In a previous work, we presented an integrated droplet microﬂuidic chip for the high throughput and reliable production of homogeneous spheroids, for their long term culture and multiscale analysis (Sart, Tomasi, Amselem & Baroud, Nat. Commun. 8, 469 (2017)).
In this work, we demonstrate the ability to add some content to the droplets at any given time during the experiment. By adding different cell types on demand, we can produce controlled cell-cell interactions, for instance for immuno-therapy models. This technology also allows to screen hundreds of different conditions in a single chip.
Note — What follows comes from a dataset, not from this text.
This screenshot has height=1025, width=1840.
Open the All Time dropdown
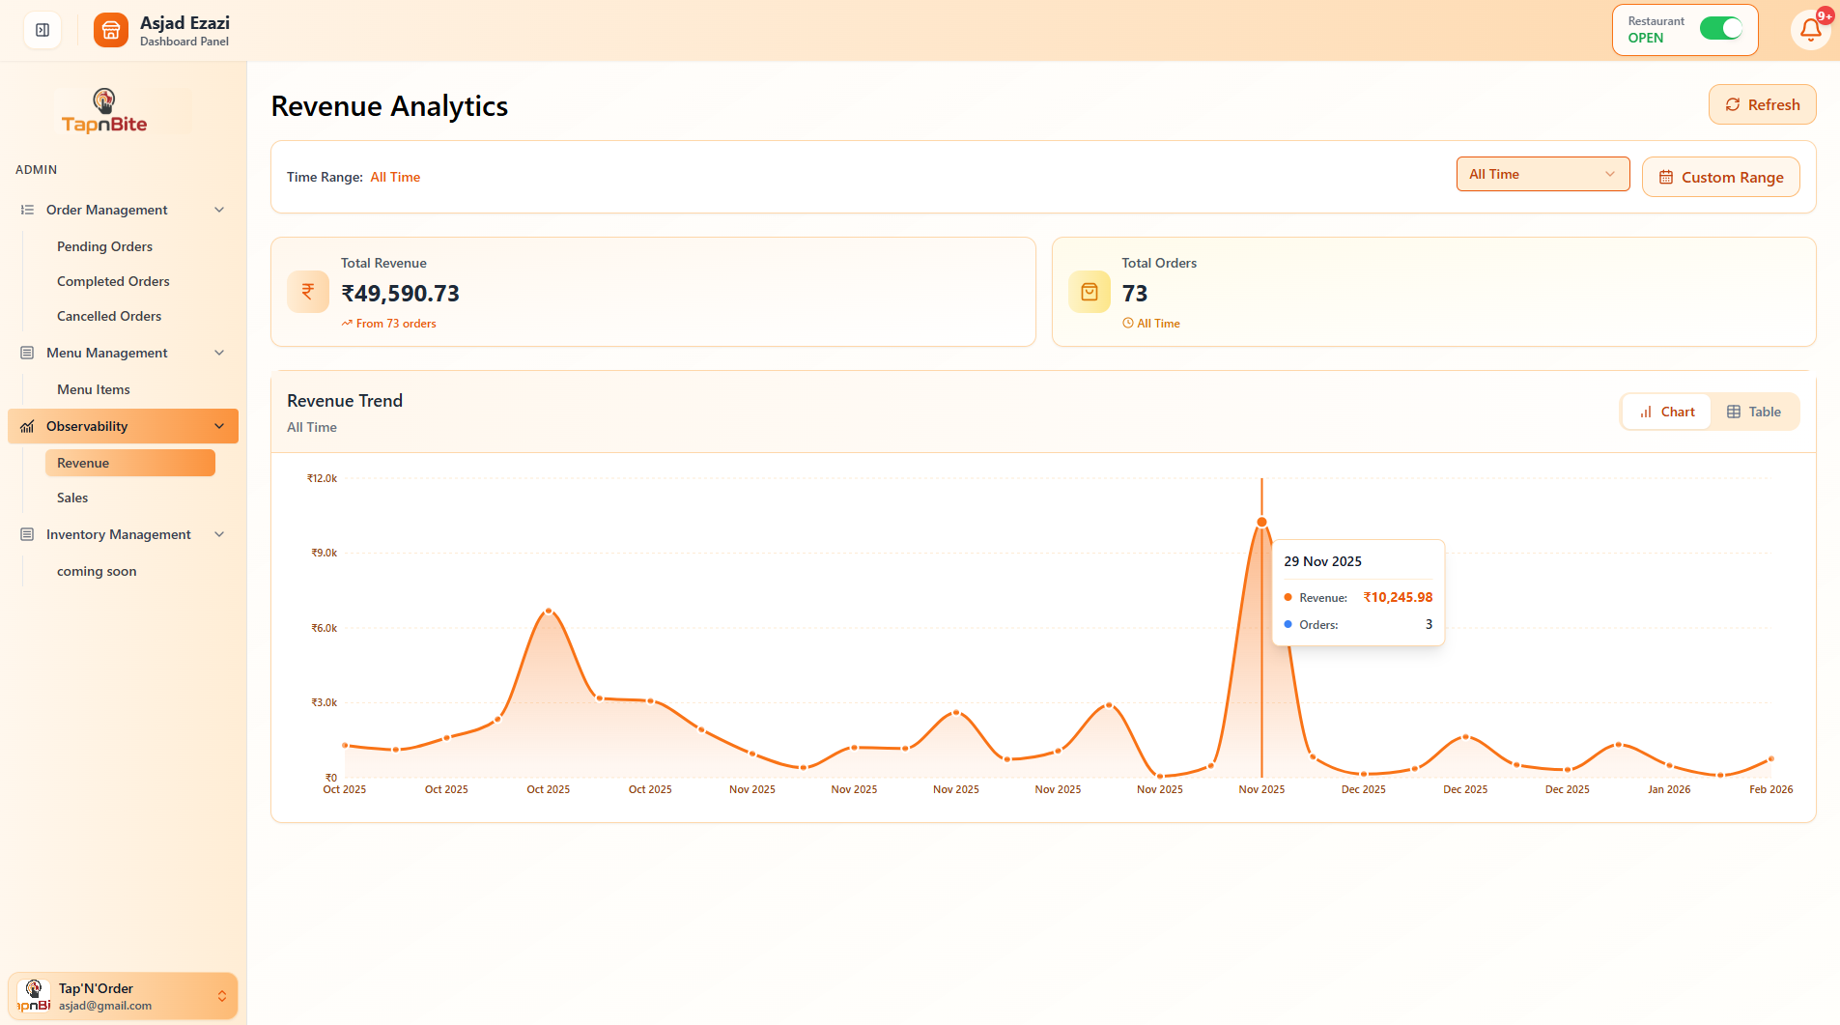[x=1542, y=174]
As a proof-of-concept, we exposed an array of liver spheroids (rat hepatomas) to a large range of drug concentrations in a single chip (3 decades of acetaminophen concentration). With these immobilized droplets, we show for the first time a dynamic follow-up of the toxicity results at the spheroid (700 single spheroids analyzed) and cellular level. Dead cells were identified automatically and were found closer and closer to the spheroid center with time, depending on the drug concentration. More interestingly, we identified a previously hidden high heterogeneity of responses close to the IC50 after a 24 h exposure. This dispersion is related to the initial presence and location of dead cells, one spheroid with at least one initial dead cell close to its center at the beginning of the experiment dying significantly faster than a spheroid that was initially completely alive. In addition, this analysis highlights a new dynamic feature of the viability that is characteristic of 3D structures.
This versatile technology could strongly participate in the democratization of high throughput and high content experiments on 3D models and should have a strong impact in phenotypic drug screening, toxicity studies, oncology and personalized medicine.